There have naturally been changes over the years, notably the decision of the Board of Editors in 1987 to restrict articles to English literature before 1900 or to English literature of that period in comparison with classical, Romance, or Germanic literature and to discontinue publication of articles focused on literature other than British. Although [End Page i] our editorial board has been, almost from the outset, interdisciplinary and the journal's copyright is held by the University of North Carolina Press, we have for years relied with gratitude on the University's English Department for office space, the salary for one of our editorial interns, and other support, and most of our readers are members of the English Department faculty. While the early volumes of the journal were philological in the strict sense of linguistic study (vol. I was Louis Round Wilson's monograph Chaucer's Relative Constructions; vol. II, James Moses Grainger's Studies in the Syntax of the King James Version), the nature and scope of the articles received and published has changed markedly over the years; but we also remain a journal that continues to provide a venue for scholars writing articles in traditional areas such as philology and biography as well as in newer areas, such as women's literature.
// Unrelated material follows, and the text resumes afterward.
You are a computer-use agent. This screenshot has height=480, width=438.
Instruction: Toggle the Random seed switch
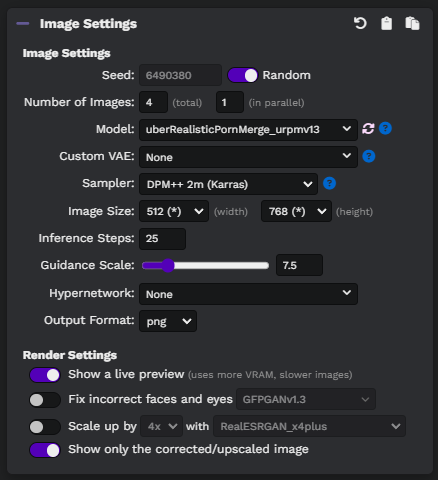pos(243,75)
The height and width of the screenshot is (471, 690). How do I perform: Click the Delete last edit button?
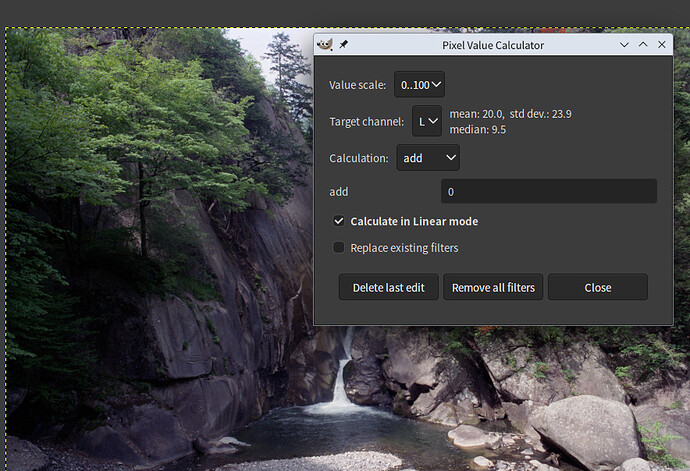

Occasionally, if we have good reason, we override our restriction to articles in which the primary emphasis is British literature, as in Caroline McManus's article on Edith Wharton and Shakespeare in this issue.
For more information about the early history of the journal, see William M. Dey, "The History of Studies in Philology," Studies in Philology 42 (1945): 381-84, and the Preface to the index to volumes I-L that was published in 1954. Information for all items published by Studies in Philology since the journal was last fully indexed (after volume L) appears in several classified lists in the Studies in Philology Online Database, compiled and designed by Editorial Intern Britt Mize. The Online Database is accessible to the public at <http://www.unc.edu/student/orgs/cams/SP_Online_Database>. [End Page ii]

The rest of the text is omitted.